━━━━━ Material for the task ━━━━━
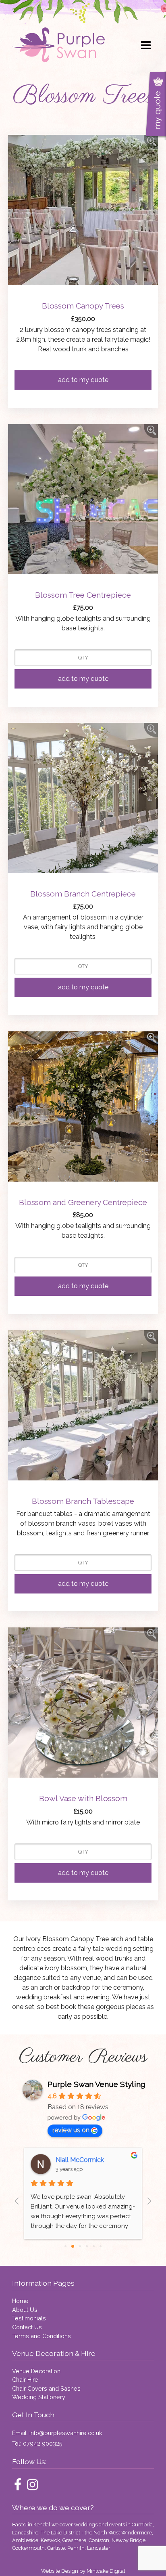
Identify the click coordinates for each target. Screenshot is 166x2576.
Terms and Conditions (41, 2335)
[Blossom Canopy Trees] (151, 142)
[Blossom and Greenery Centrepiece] (151, 1038)
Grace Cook (73, 2160)
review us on (70, 2130)
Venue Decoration (36, 2371)
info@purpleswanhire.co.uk (65, 2432)
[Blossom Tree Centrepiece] (151, 431)
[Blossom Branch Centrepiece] (151, 730)
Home (20, 2300)
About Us (24, 2309)
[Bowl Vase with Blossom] (151, 1634)
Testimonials (29, 2318)
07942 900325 (42, 2443)
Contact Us (27, 2327)
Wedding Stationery (38, 2396)
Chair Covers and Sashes (46, 2388)
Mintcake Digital (106, 2571)
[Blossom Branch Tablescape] (151, 1337)
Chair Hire (25, 2379)
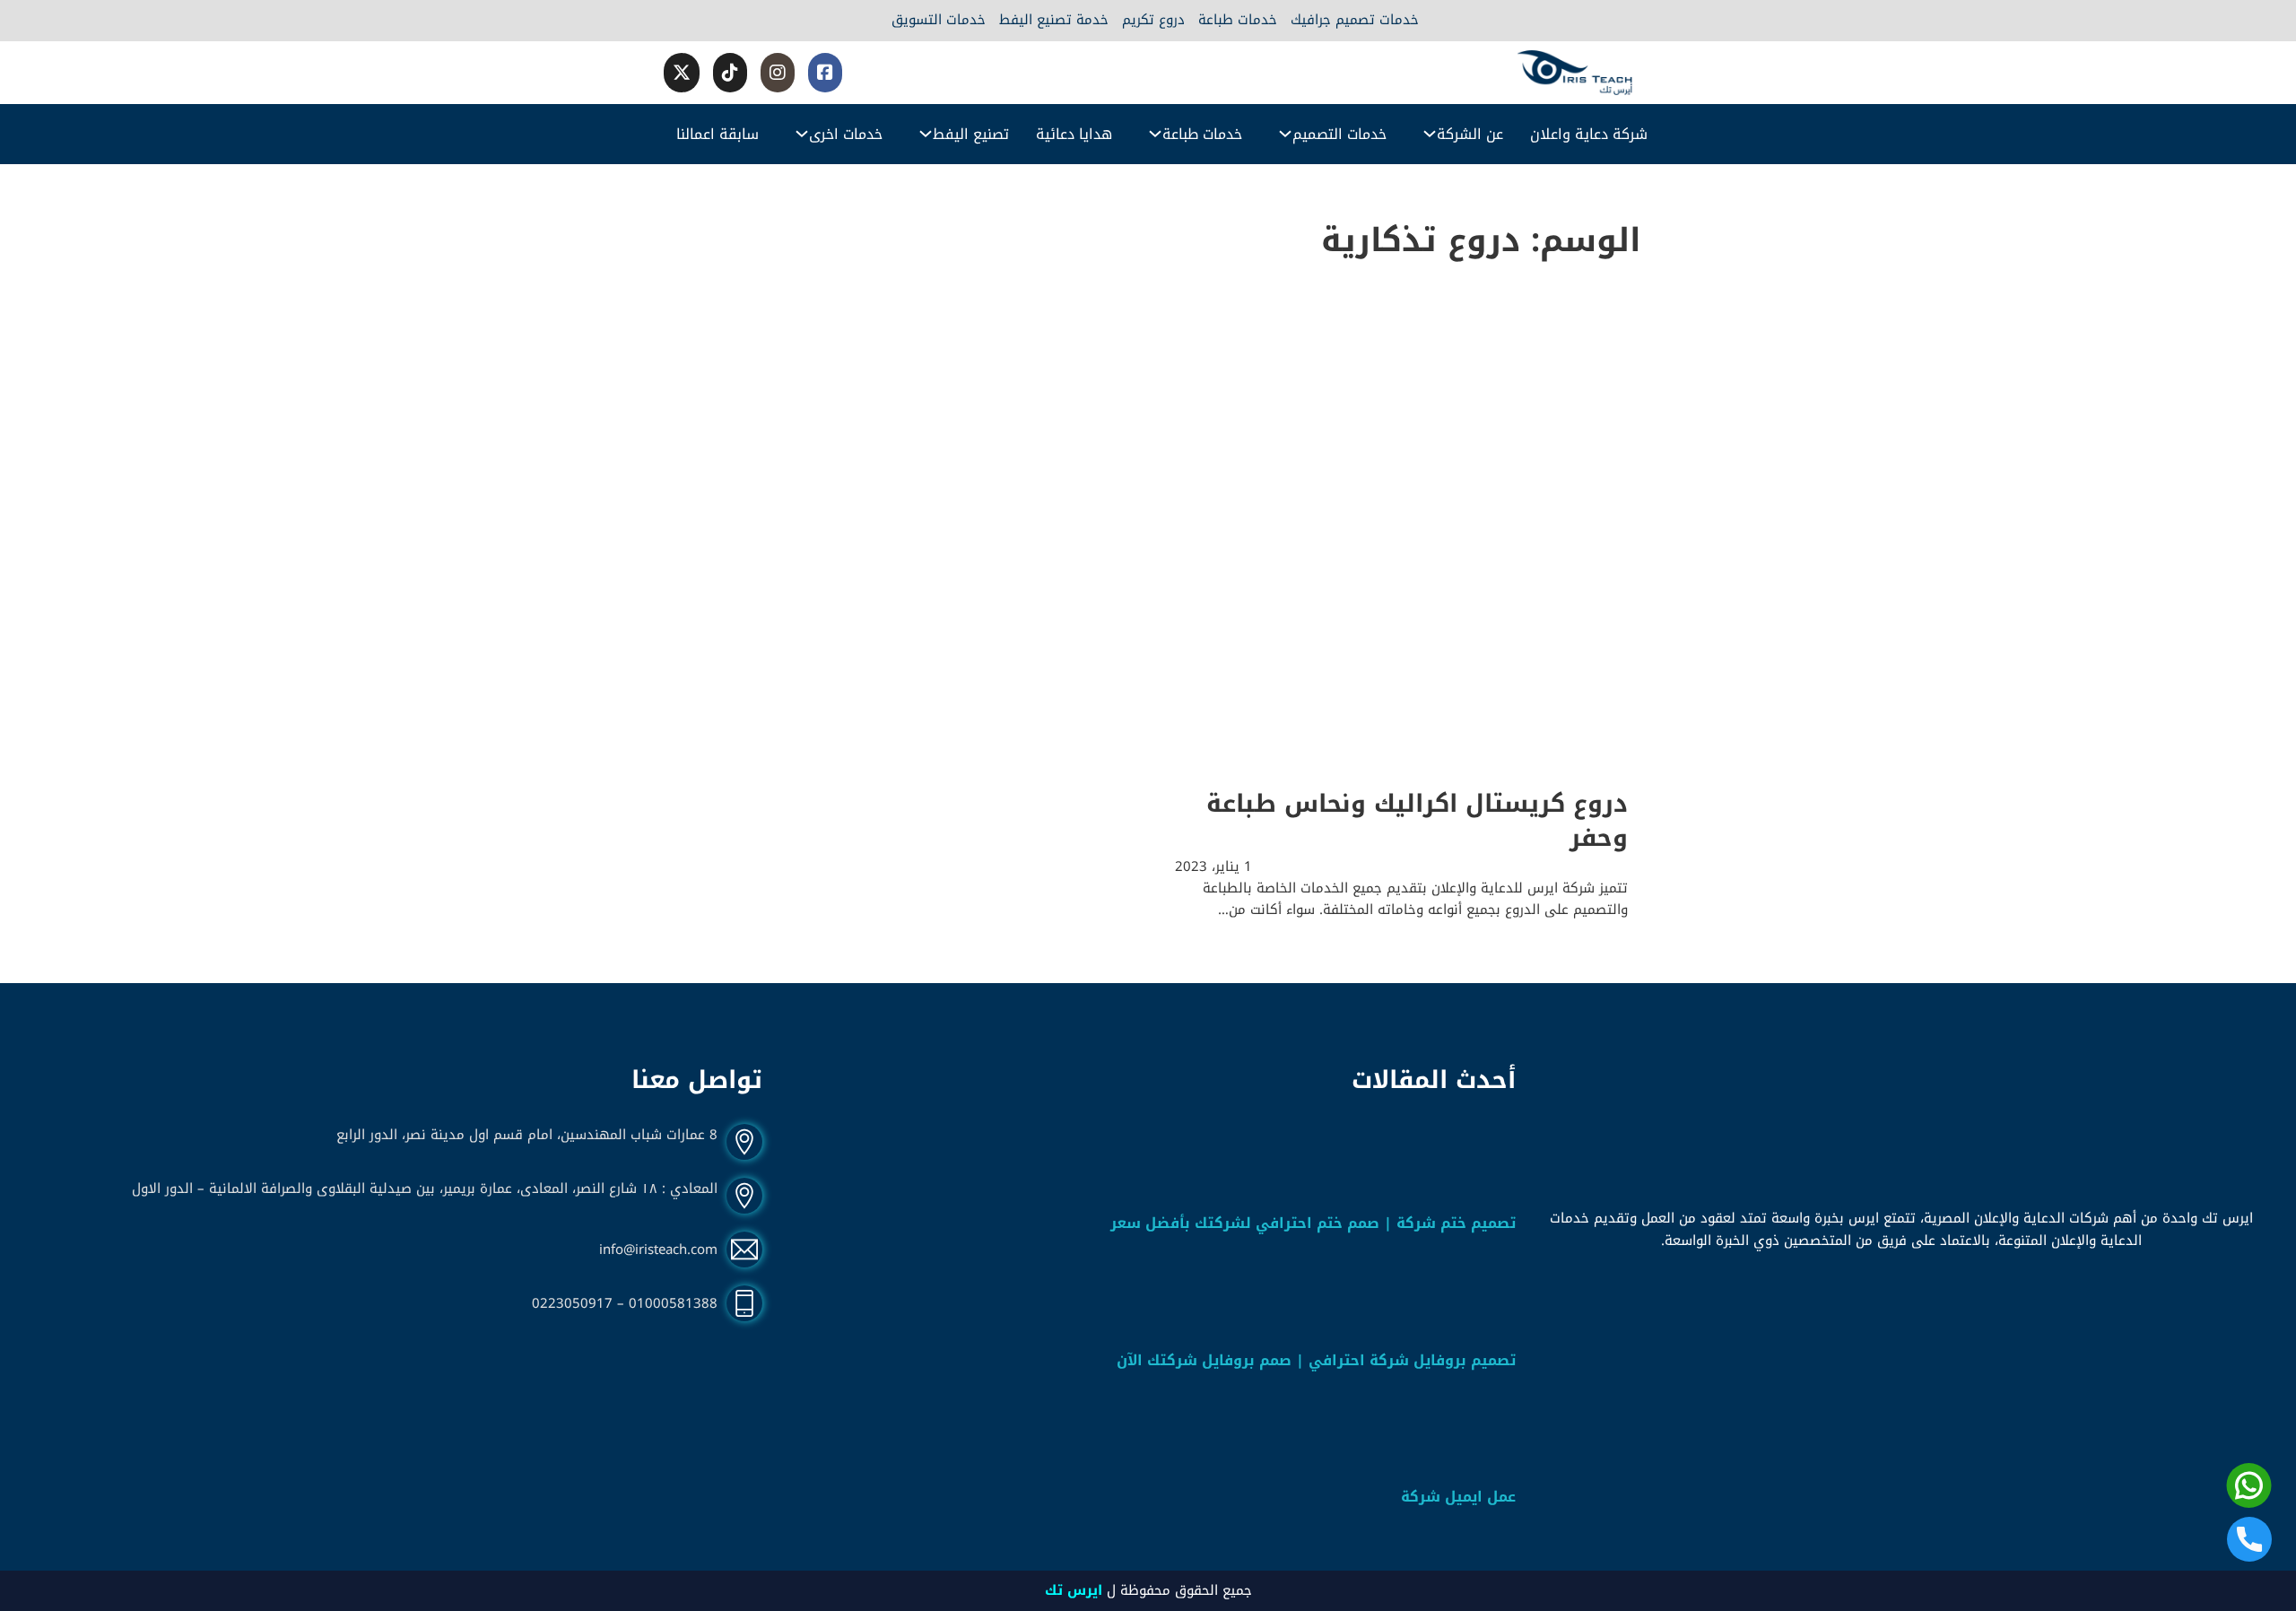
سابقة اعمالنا (717, 134)
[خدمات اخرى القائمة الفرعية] (802, 133)
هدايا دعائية (1074, 134)
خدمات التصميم (1339, 134)
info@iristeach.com (658, 1249)
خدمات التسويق (938, 20)
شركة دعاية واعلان (1589, 134)
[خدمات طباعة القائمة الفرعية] (1155, 133)
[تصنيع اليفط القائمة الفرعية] (925, 133)
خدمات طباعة (1237, 20)
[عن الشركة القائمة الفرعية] (1429, 133)
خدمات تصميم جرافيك (1355, 20)
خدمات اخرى (846, 134)
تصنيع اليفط (971, 134)
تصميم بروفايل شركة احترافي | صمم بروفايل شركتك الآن (1316, 1360)
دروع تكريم (1153, 20)
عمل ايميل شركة (1458, 1497)
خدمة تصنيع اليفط (1054, 20)
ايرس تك (1073, 1590)
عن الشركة (1470, 134)
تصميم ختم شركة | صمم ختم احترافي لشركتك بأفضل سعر (1313, 1223)
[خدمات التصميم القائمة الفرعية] (1285, 133)
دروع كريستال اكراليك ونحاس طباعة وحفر (1417, 820)
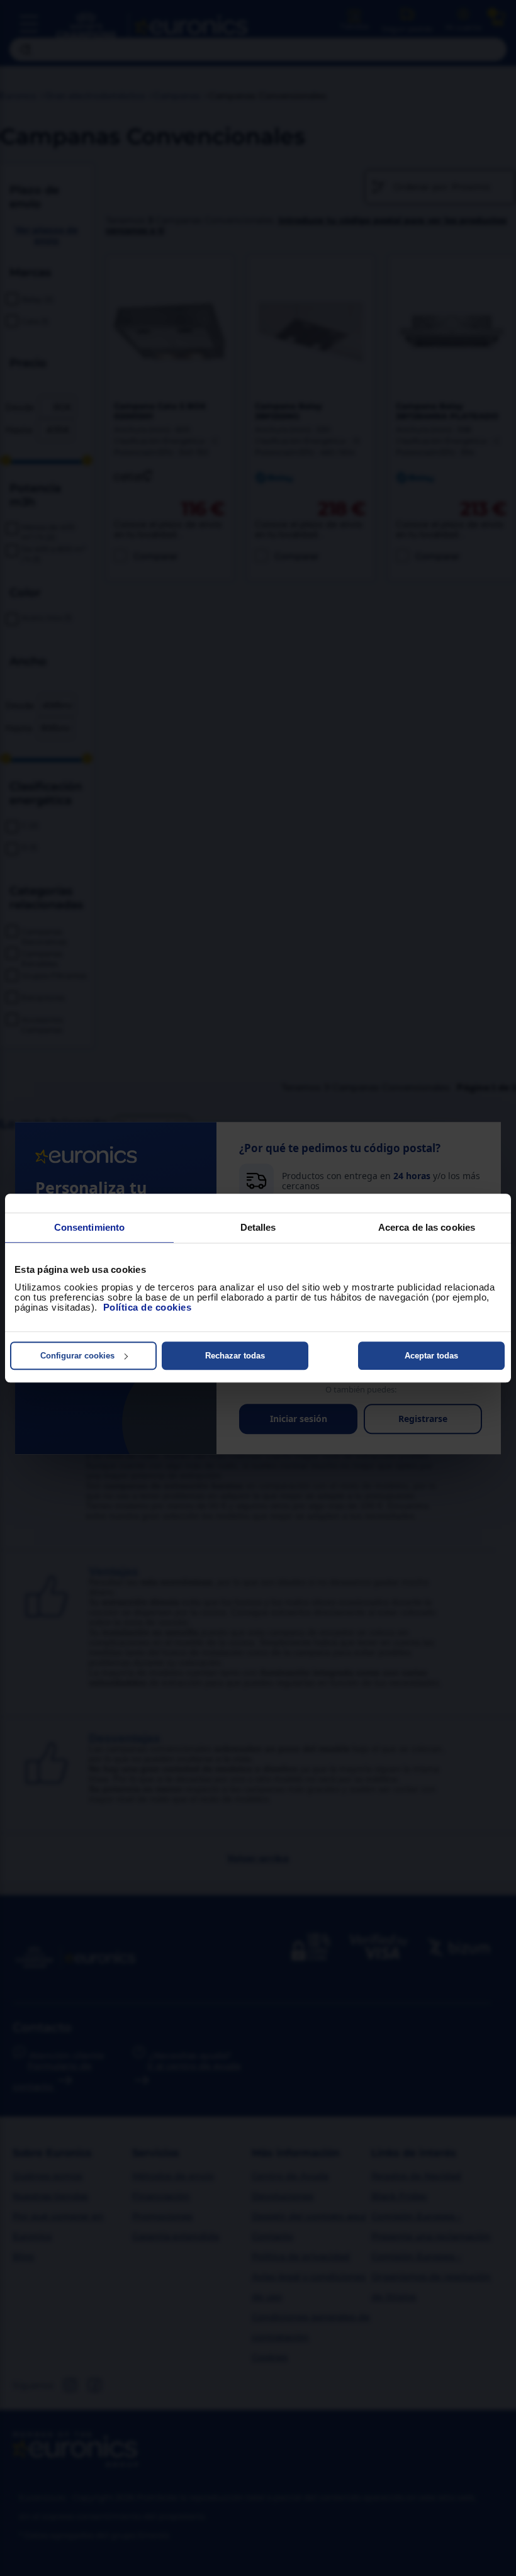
━━━━━
This exercise asks for the data above to be given again exactly, without pictures.

Identify the click coordinates for each target. Screenshot is 166x2576.
Terms and Conditions (41, 2335)
[Blossom Canopy Trees] (151, 142)
[Blossom and Greenery Centrepiece] (151, 1038)
Grace Cook (73, 2160)
review us on (70, 2130)
Venue Decoration (36, 2371)
info@purpleswanhire.co.uk (65, 2432)
[Blossom Tree Centrepiece] (151, 431)
[Blossom Branch Centrepiece] (151, 730)
Home (20, 2300)
About Us (24, 2309)
[Bowl Vase with Blossom] (151, 1634)
Testimonials (29, 2318)
07942 900325 (42, 2443)
Contact Us (27, 2327)
Wedding Stationery (38, 2396)
Chair Covers and Sashes (46, 2388)
Mintcake Digital (106, 2571)
[Blossom Branch Tablescape] (151, 1337)
Chair Hire (25, 2379)
سابقة اعمالنا (717, 134)
[خدمات اخرى القائمة الفرعية] (802, 133)
هدايا دعائية (1074, 134)
خدمات التصميم (1339, 134)
info@iristeach.com (658, 1249)
خدمات التسويق (938, 20)
شركة دعاية واعلان (1589, 134)
[خدمات طباعة القائمة الفرعية] (1155, 133)
[تصنيع اليفط القائمة الفرعية] (925, 133)
خدمات طباعة (1237, 20)
[عن الشركة القائمة الفرعية] (1429, 133)
خدمات تصميم جرافيك (1355, 20)
خدمات اخرى (846, 134)
تصنيع اليفط (971, 134)
تصميم بروفايل شركة احترافي | صمم بروفايل شركتك الآن (1316, 1360)
دروع تكريم (1153, 20)
عمل ايميل شركة (1458, 1497)
خدمة تصنيع اليفط (1054, 20)
ايرس تك (1073, 1590)
عن الشركة (1470, 134)
تصميم ختم شركة | صمم ختم احترافي لشركتك بأفضل سعر (1313, 1223)
[خدمات التصميم القائمة الفرعية] (1285, 133)
دروع كريستال اكراليك ونحاس طباعة وحفر (1417, 820)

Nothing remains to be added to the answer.